Real estate is the best business in the world for any investor, Cypriot billionaire John Christodoulou said during the 17th Real Estate & Construction Conference & Exhibition.
In his speech at the conference which took place on March 29 in Nicosia, the Nicosia-born CEO of Yianis Group noted that investment in real estate has multiple advantages compared to other types of investment, as it can bring capital appreciation, a hedge against inflation, security and a steadily growing income.
When real estate investment companies pick locations to invest in, they seek “a country with higher returns, laws balanced between landlord and tenant and a swift planning process,” Christodoulou stressed.
However, investment in real estate does not come without risks, the Cypriot businessman said.
One of them is when tenants don’t pay. “The system depends on tenants paying rent in full and on time. Serious problems can arise for all when tenants cannot pay. France and Italy have laws that are significantly favourable to the tenant. France has rules that can prevent eviction of non-paying tenants from residential properties during the winter months. On the other hand, the UK and Monaco have more balanced rules that allow for easier resolution of this situation,” Christodoulou noted.
As he explained a country with laws balanced between landlords and tenants will attract more investment.
“Most prudent investors buy existing income-producing buildings. In my opinion, property development is the most risky part of any real estate investment. And if you are developing away from your own country, the risk is even higher and you will need the right local team. It can be the most rewarding of any property sector but the timing has to be right. High interest rates, recession, war, change of government, or well-known international banks like Lehman Brothers or now, Credit Suisse going bust, can easily create problems and change the mood for everyone. This is why you need to mitigate your risk as best as you can by having other sources of income,” he said.
Christodoulou also shared with the audience some of his experiences starting out in the sector.
“I feel for those starting out with no help because I know what it is like; I could not mitigate my risk when I first started. I had to take many calculated risks with my developments to create a solid, stable income. Now, I can be the best buyer of real estate in the world as I can move very quickly if it is the right deal. And, if I get a fantastic price to sell a building, I will sell. However, I am the worst seller of property because I become miserable and depressed and most people know to stay away from me. But I do feel better after the profit has been reinvested again in more real estate,” he said.
Working with banks
In his speech, the Cypriot real estate mogul also spoke of the importance of building a relationship based on trust with banks:
“It does not matter the size of your company.
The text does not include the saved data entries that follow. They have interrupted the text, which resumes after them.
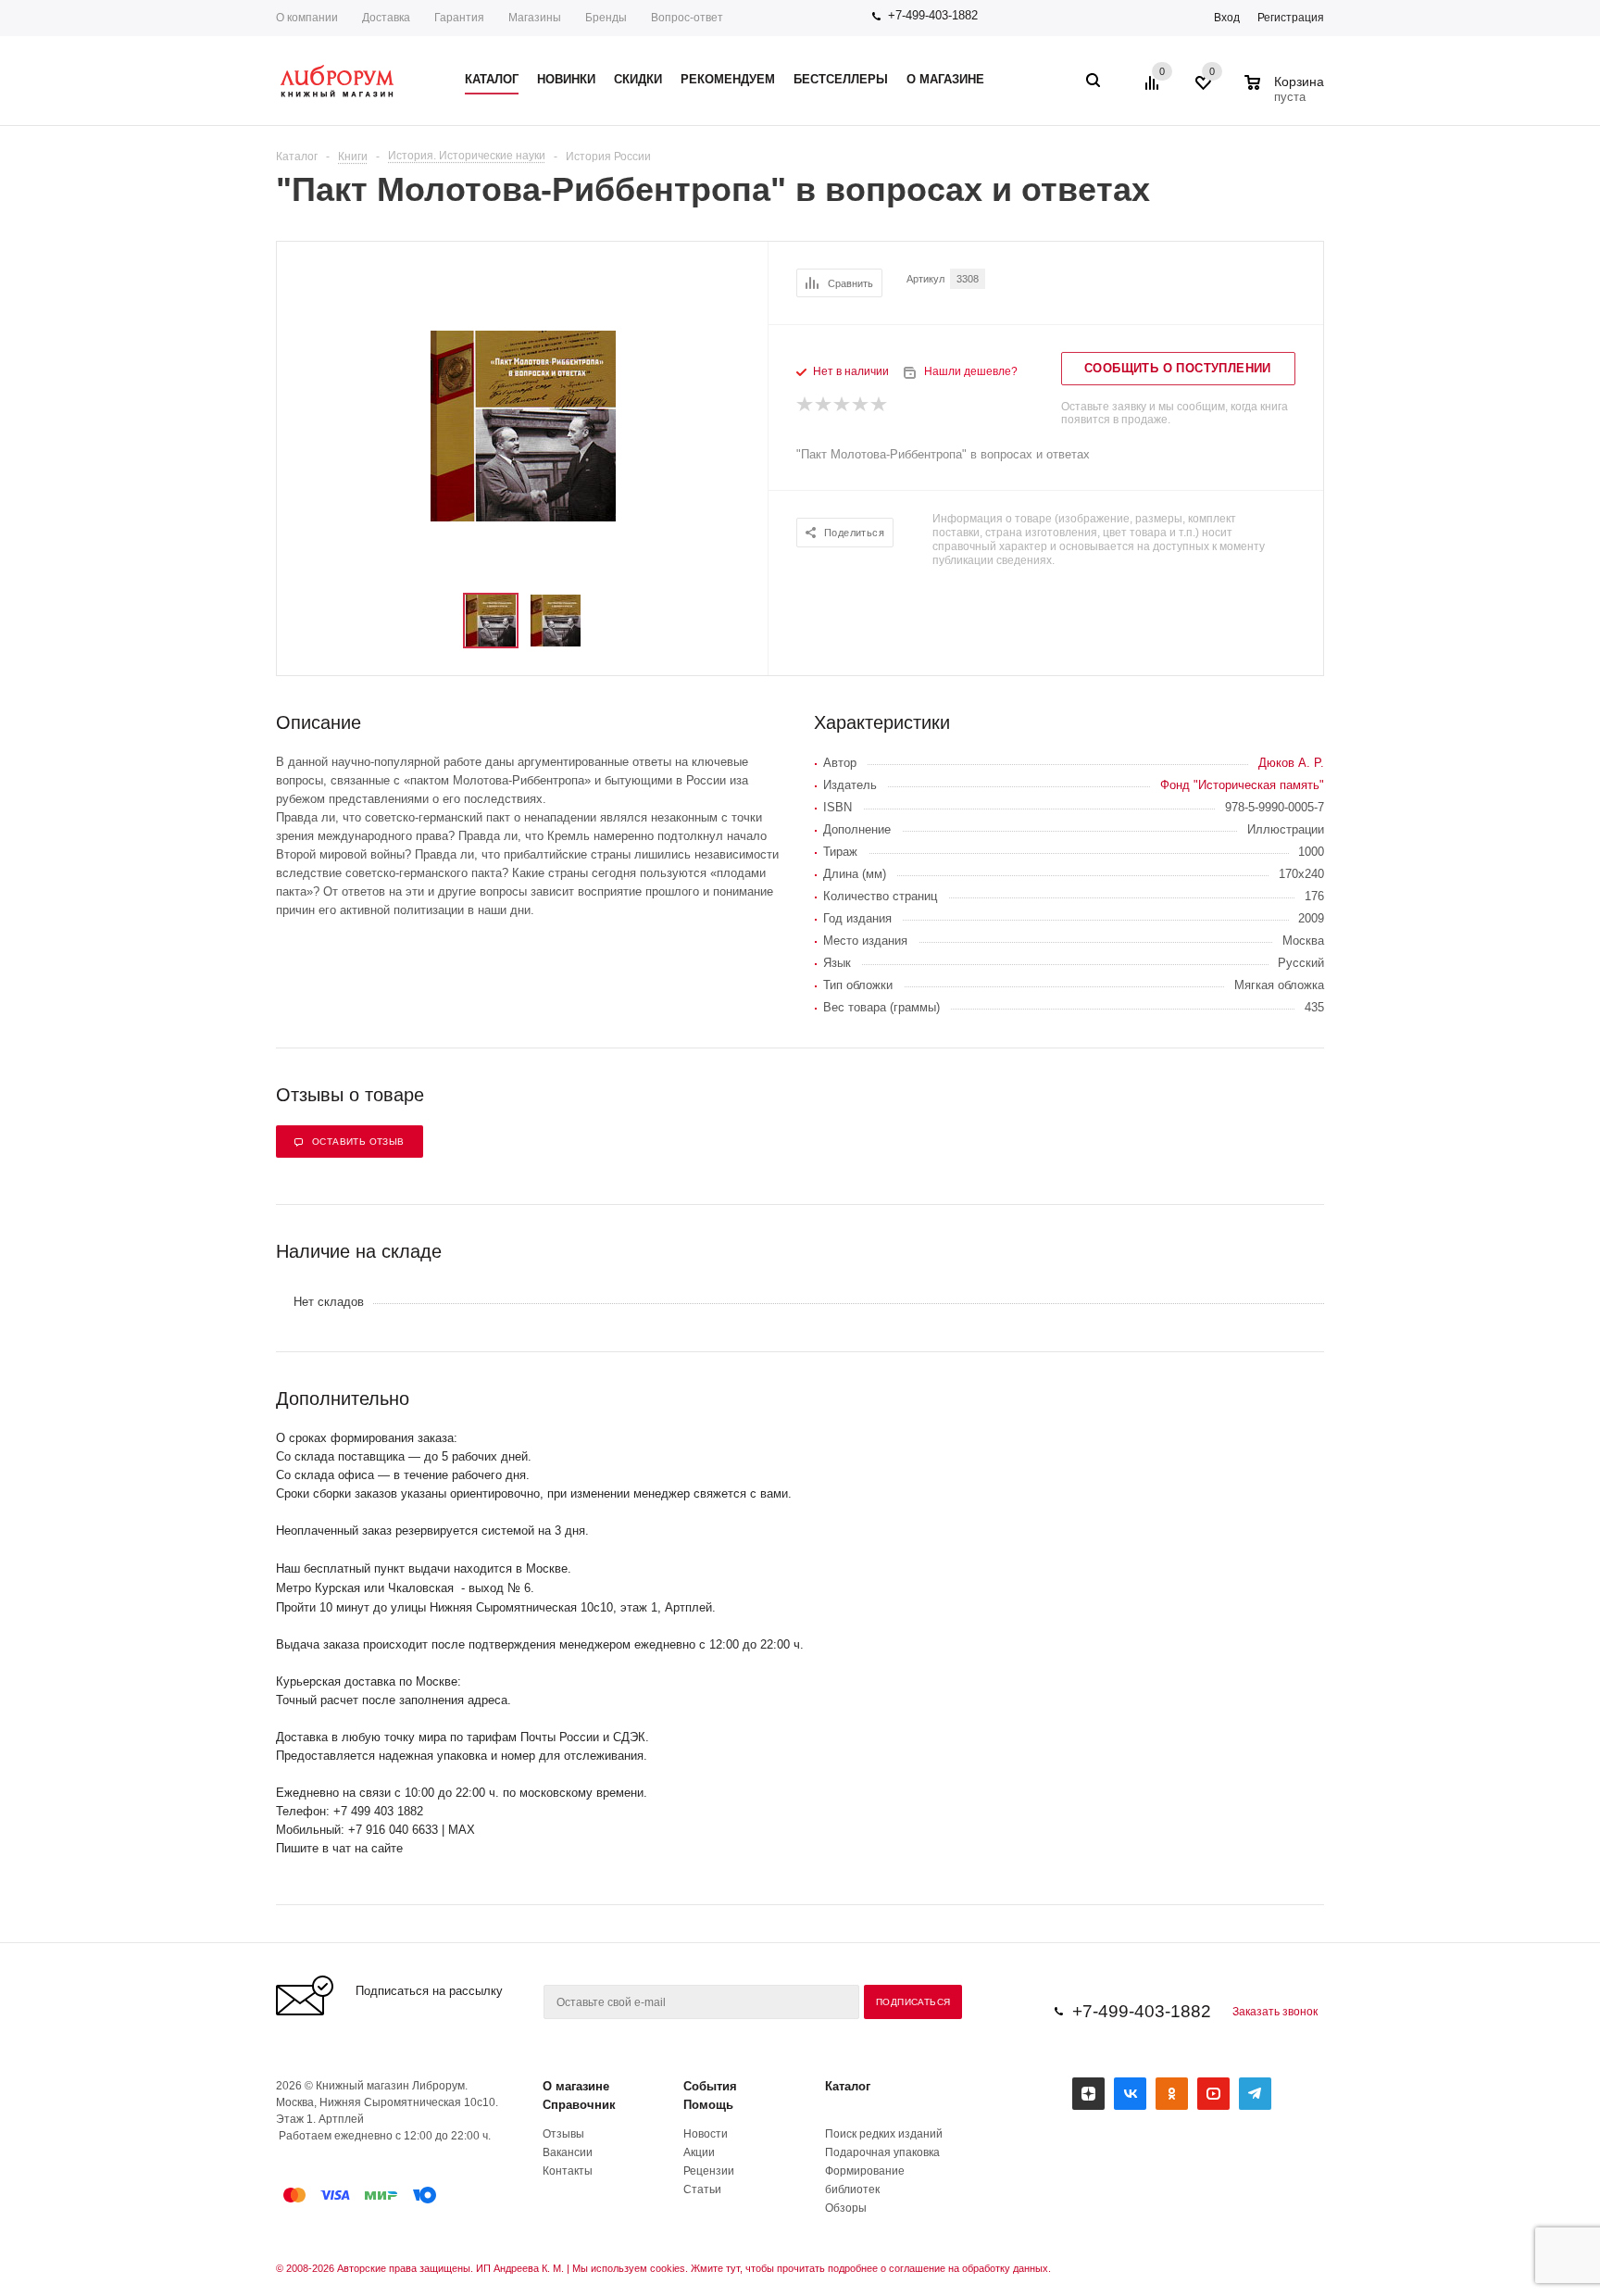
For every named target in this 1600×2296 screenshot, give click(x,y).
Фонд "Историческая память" (1242, 785)
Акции (699, 2152)
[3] (842, 404)
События (710, 2086)
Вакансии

Once you create trust with the banks, and they know you are serious and perform regardless of the risks, they will be there to support you. After all, the banks are there to make money! When you have the full support of your bankers, the only good problem you have is to find the right deals. When dealing with banks, negotiate as best as you can and always stick to the agreement. They are a key to your success.”
Regarding planning, Christodoulou noted that planning rules is good for everyone, as when the quality and safety of structures improve, this benefits both the construction sector and the wider economy.
“By having an efficient planning process with clear rules, more property investors will be attracted into any country. Let this be a lesson for a government that wants to increase GDP and attract investment in any sector by making processes efficient for investors. You only have to go to the UK now with all the cranes and the buildings going up, then you will see the reality,” he said.
Occupied north Cyprus
Christodoulou, who fled Cyprus with his family at the age of 9, due to the Turkish invasion, also commented on the rising trend of investing in real estate in occupied north Cyprus.
“It is not because my family lost their homes in 1974, but I genuinely do not understand how anyone can invest money there when they cannot receive a genuine title deed, purchasing land and property from someone who is not the legal owner,” he said.
On the other hand, “the rest of Cyprus, goes from strength to strength. Recently on 10 March 2023, Fitch Ratings upgraded Cyprus to a Triple B rating. This improvement is due to better public finances and reduced government debt,” he commented.
Negatives and positives of investing in real estate
Concluding his speech, the property mogul provided some suggestions on how to make Cyprus a more attractive destination for real estate investment.
“A real estate investment company is looking for something different to an individual seeking a holiday home in the sun. The real estate investment company seeks a country with higher returns, laws balanced between landlord and tenant and a swift planning process. The holiday home investor is checking days of sunshine each year and the availability of local airports and direct flights,” he said.